■ **Data entries**:
|---|

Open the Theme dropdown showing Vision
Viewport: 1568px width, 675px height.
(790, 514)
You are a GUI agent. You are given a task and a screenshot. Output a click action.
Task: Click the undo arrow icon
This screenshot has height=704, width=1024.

|---|

■ **Objective**: Rewrite the records above with "undo" changed to "redo" throughout, leaving all other text the same.

■ **Solution to the exercise**:
Open the Theme dropdown showing Vision
Viewport: 1568px width, 675px height.
(790, 514)
You are a GUI agent. You are given a task and a screenshot. Output a click action.
Task: Click the redo arrow icon
This screenshot has height=704, width=1024.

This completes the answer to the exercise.